Above: A view of one of NASA’s X-points

Image Credit: NASA

“We call them X-points or electron diffusion regions,” he says. “They’re places where the magnetic field of Earth connects to the magnetic field of the Sun, creating an uninterrupted path leading from our own planet to the sun’s atmosphere 93 million miles away.”

NASA’s THEMIS spacecraft and Europe’s Cluster probes have been observing the portals, and NASA is sending a new mission, “MMS”  (Magnetospheric Multiscale Mission) in 2014 to study them in more detail. MMS consists of not one but four spacecraft that will circle the earth, finding and studying the “X-points” where the Sun’s and the Earth’s magnetic fields connect and create portals.

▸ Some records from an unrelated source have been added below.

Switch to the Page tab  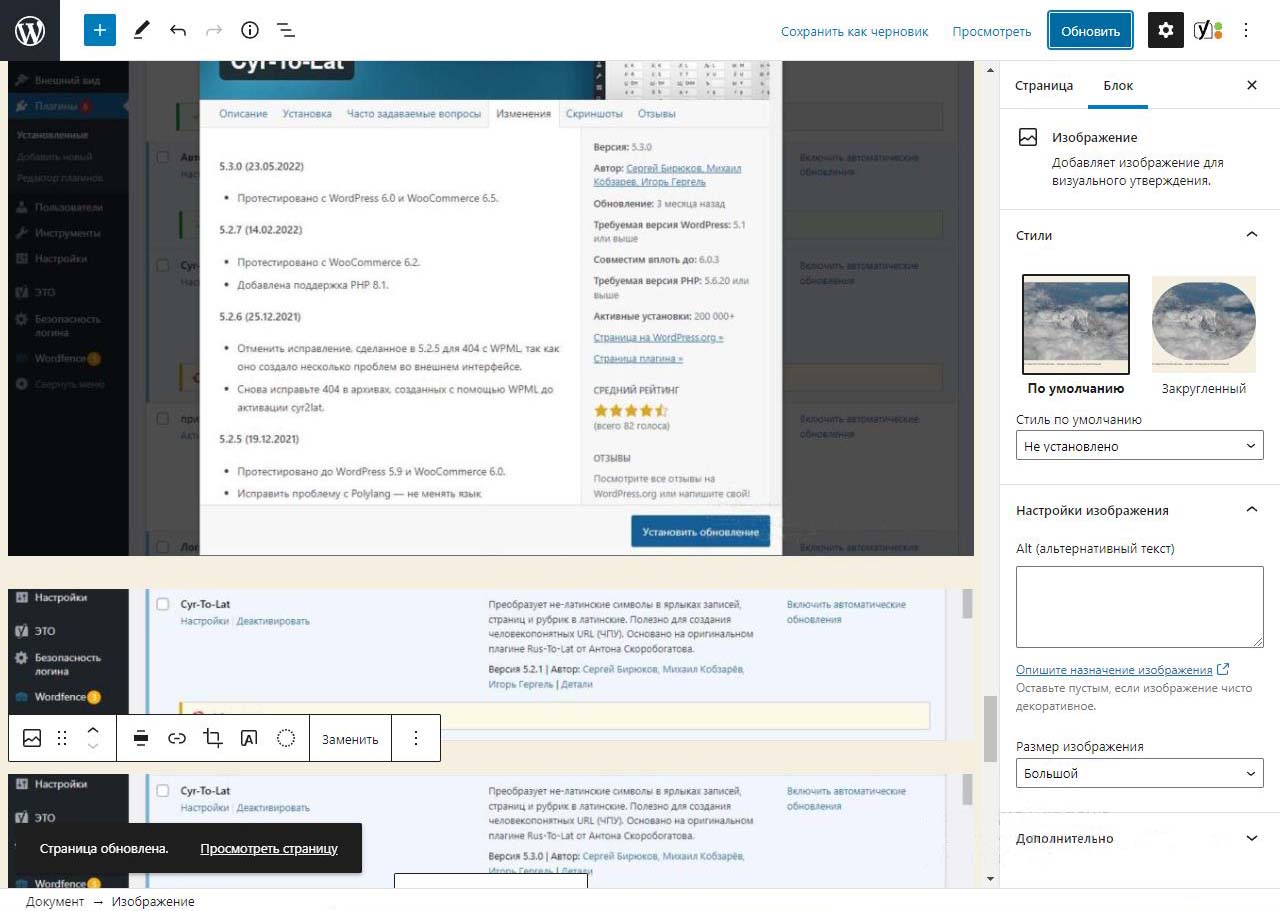[x=1043, y=85]
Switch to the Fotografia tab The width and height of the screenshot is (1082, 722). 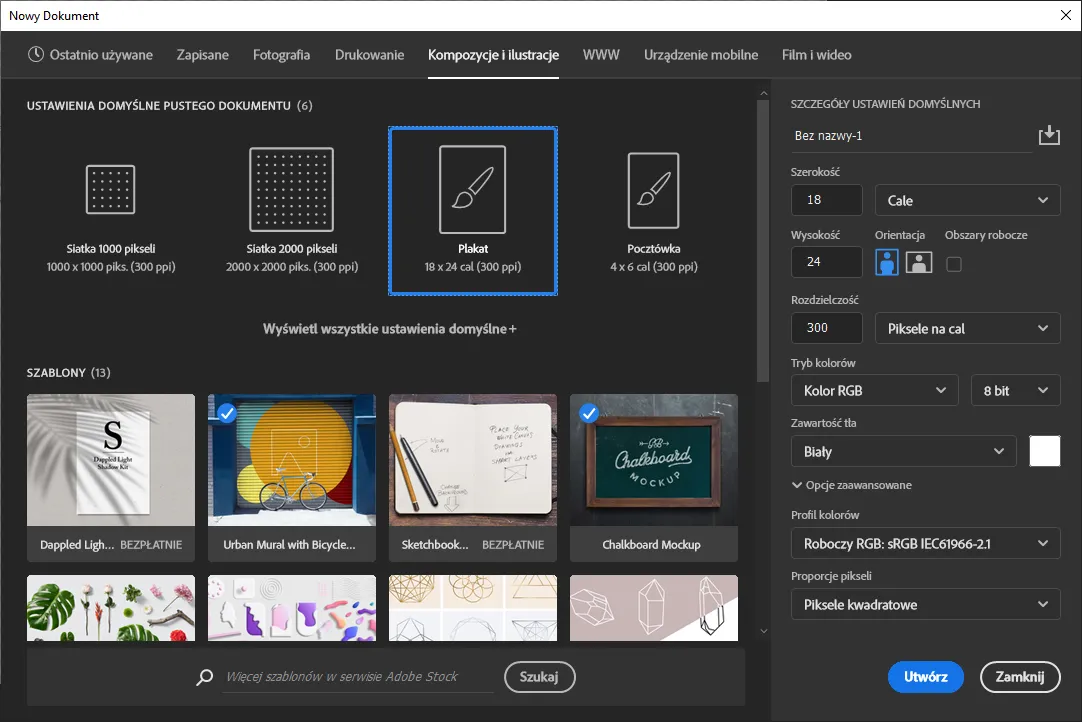tap(281, 56)
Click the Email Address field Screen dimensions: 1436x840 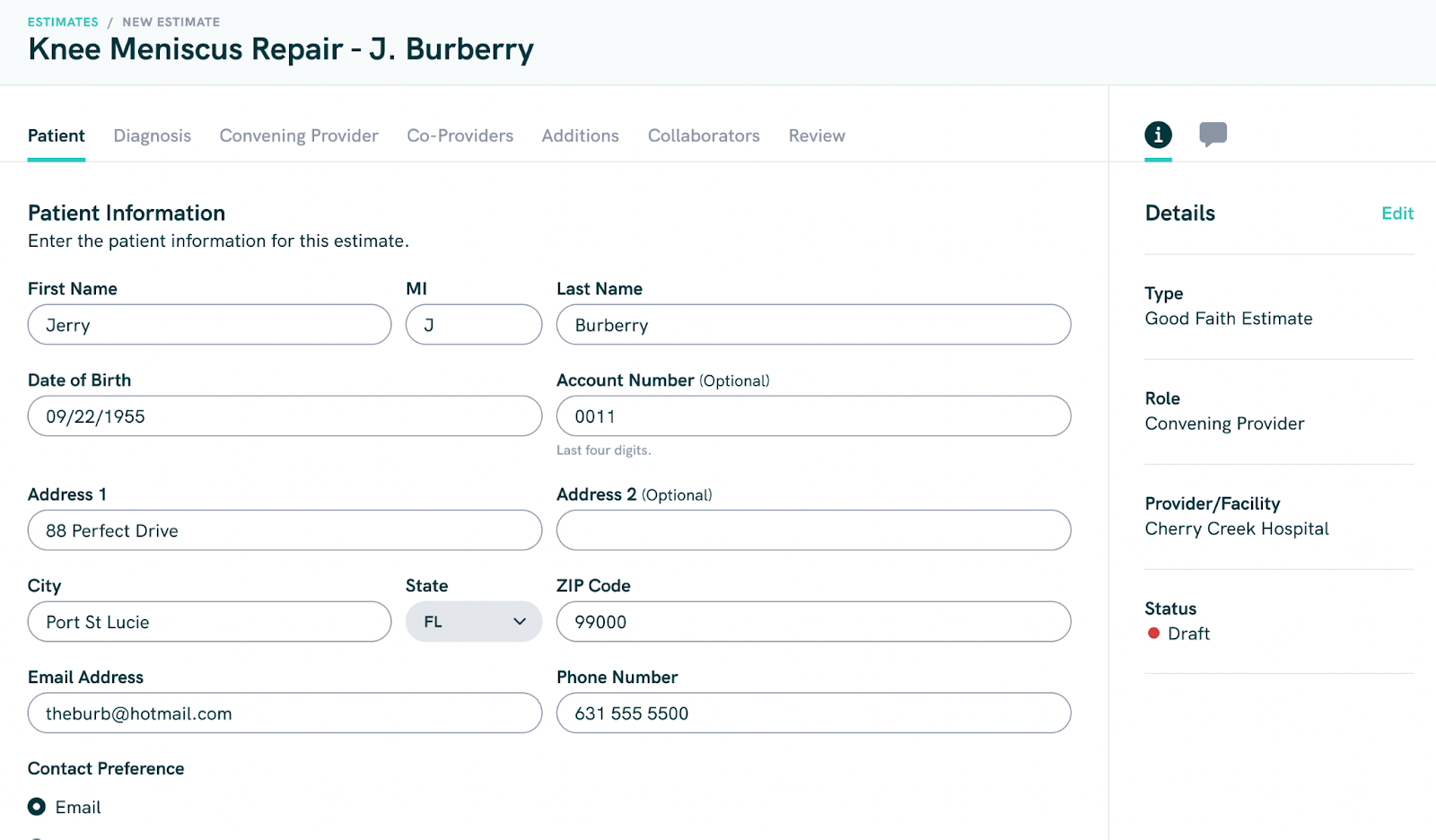point(285,713)
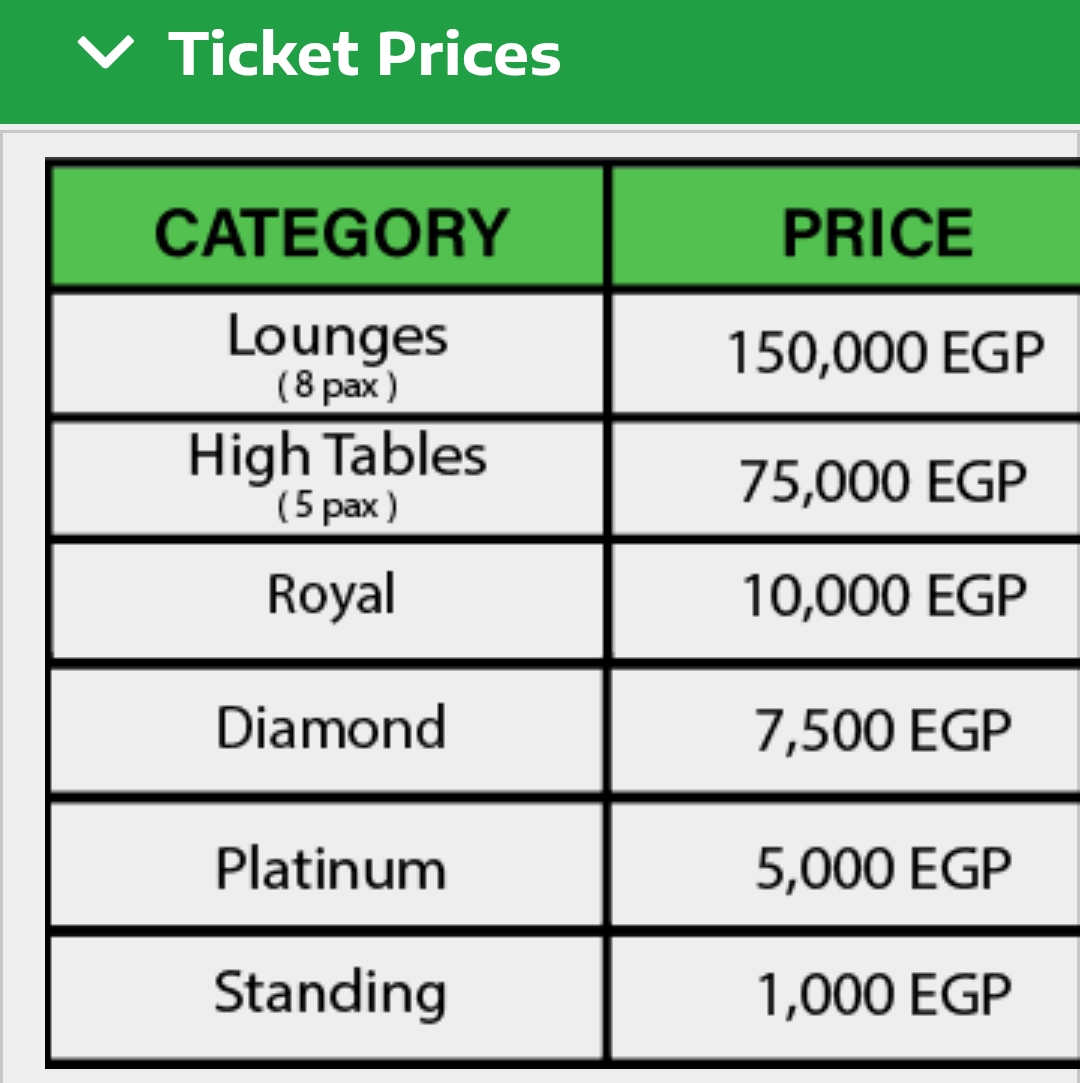Click the 150,000 EGP price

[x=885, y=353]
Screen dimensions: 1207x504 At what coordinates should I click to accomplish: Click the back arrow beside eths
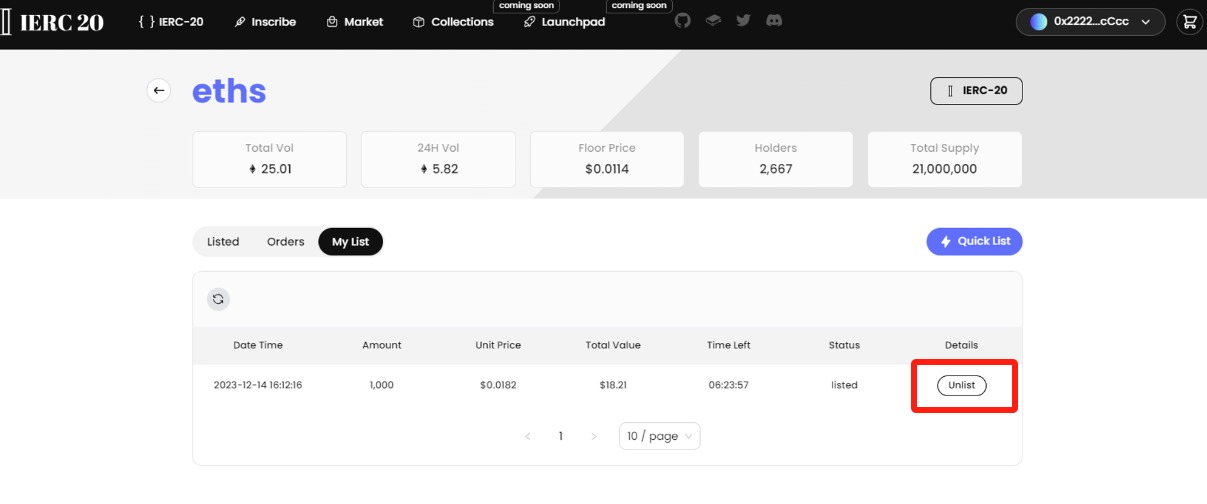point(159,91)
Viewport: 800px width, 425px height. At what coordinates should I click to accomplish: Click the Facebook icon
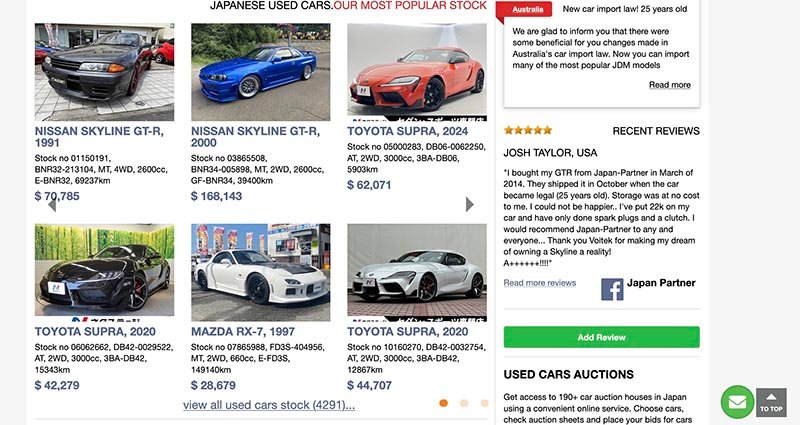click(612, 289)
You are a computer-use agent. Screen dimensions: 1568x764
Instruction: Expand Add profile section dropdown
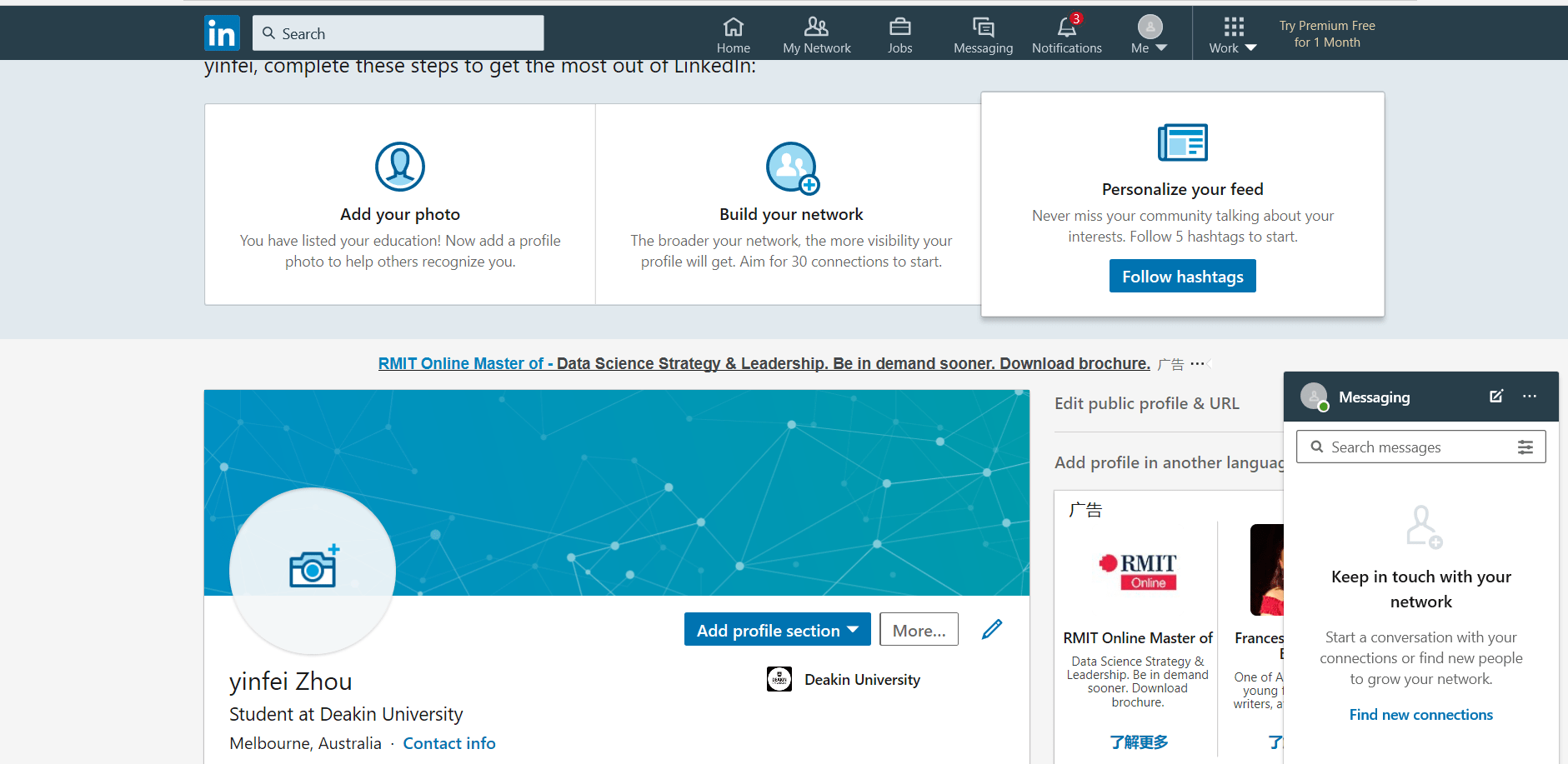tap(777, 630)
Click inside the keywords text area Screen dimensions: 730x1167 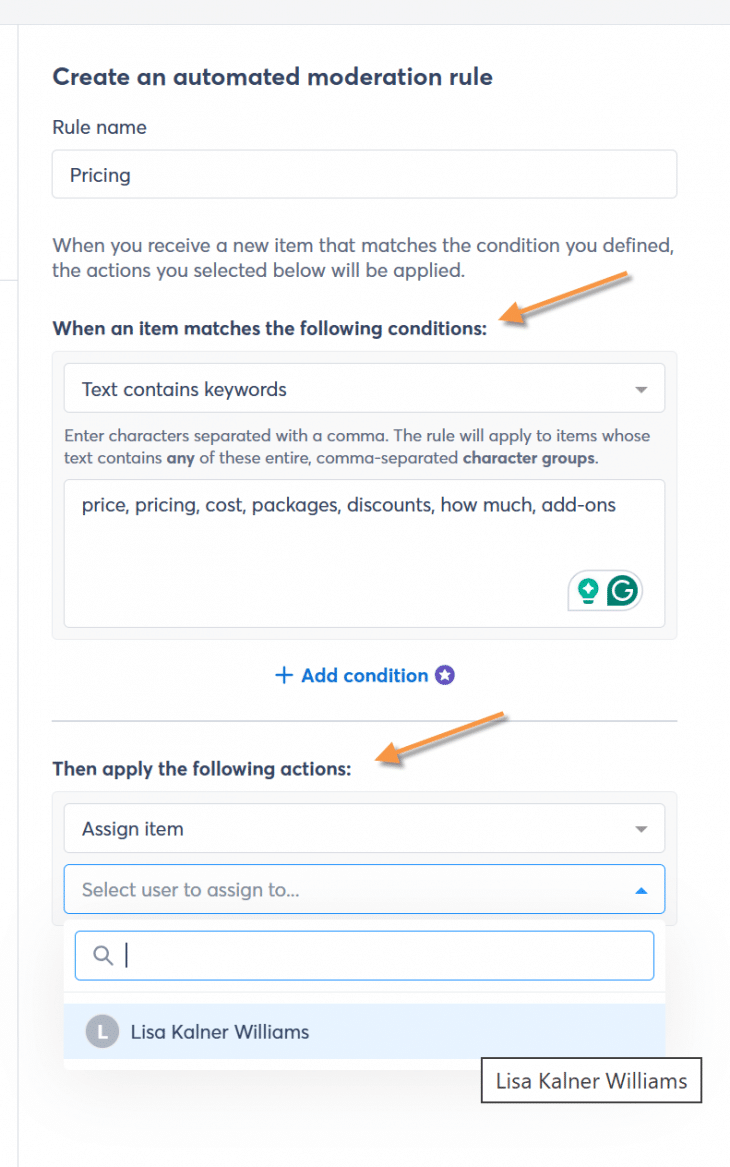(x=364, y=553)
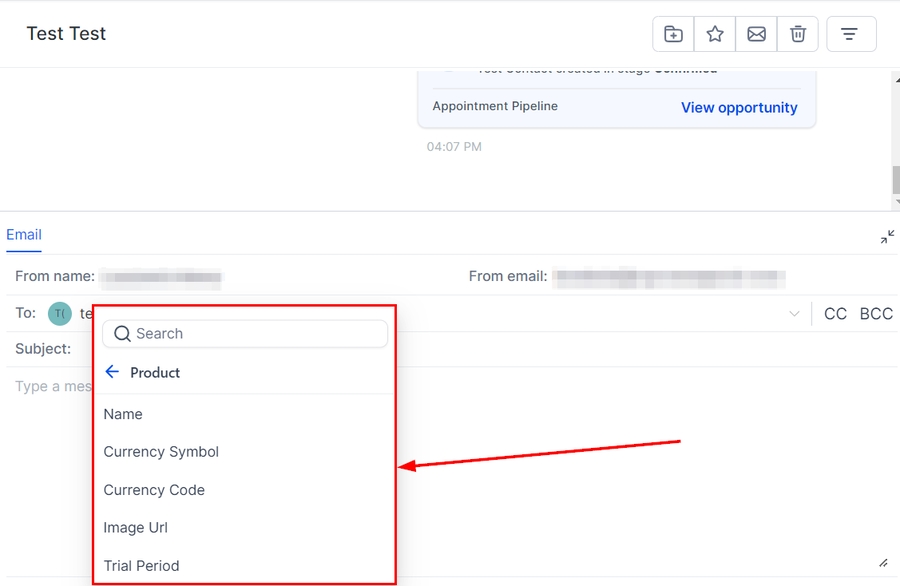Select Name from the Product menu
The width and height of the screenshot is (900, 586).
click(123, 414)
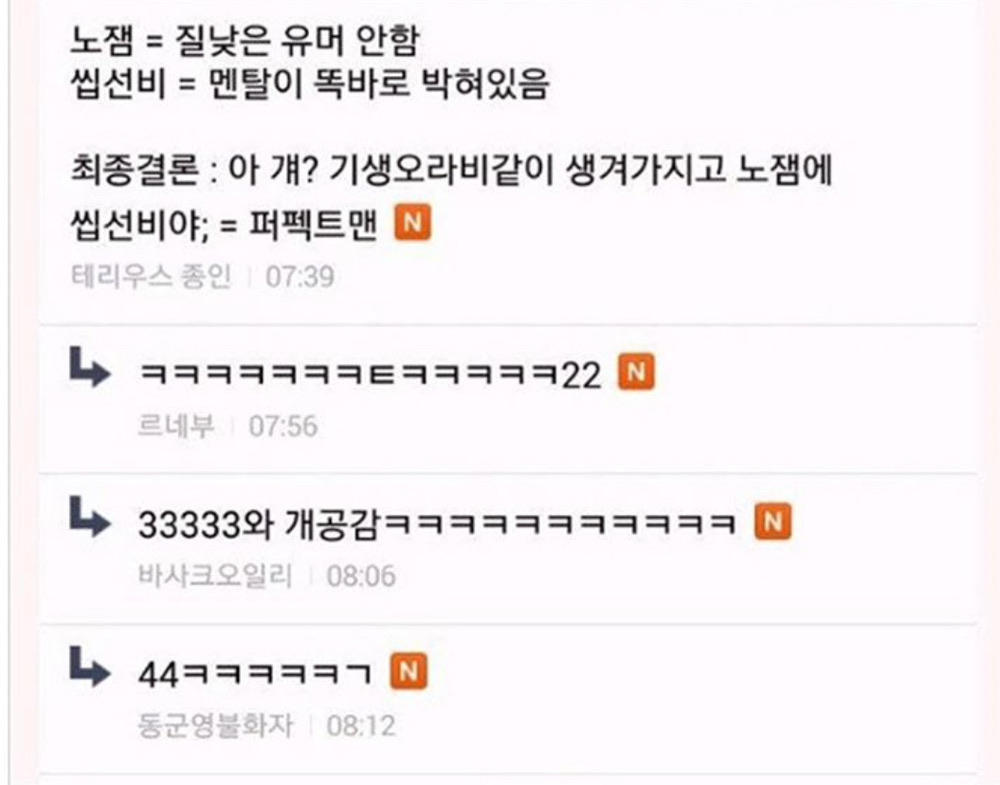Click reply arrow icon before 44ㅋㅋㅋ comment
Image resolution: width=1000 pixels, height=785 pixels.
pos(89,666)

What they are, exactly, is not yet entirely clear, but Scudder says that tons of magnetically charged particles flow through the openings, causing aurora and geomagnetic storms. Some are tiny and disappear almost instantly, while others are large and fairly stable.

According to NASA, Scudder has found shortcuts “worthy of the best portals of fiction, only this time the portals are real.”

Some might beg to differ, pointing out that the best portals of fiction are actually usable by humans, go places that are interesting and somewhat safe (as opposed to the surface of the sun, which is doubtless very interesting but not exactly safe), and can be opened and closed at will.

However, there’s no doubt that this is a pretty cool announcement. Just not one that we can use to get to Tatooine or the Delta Quadrant.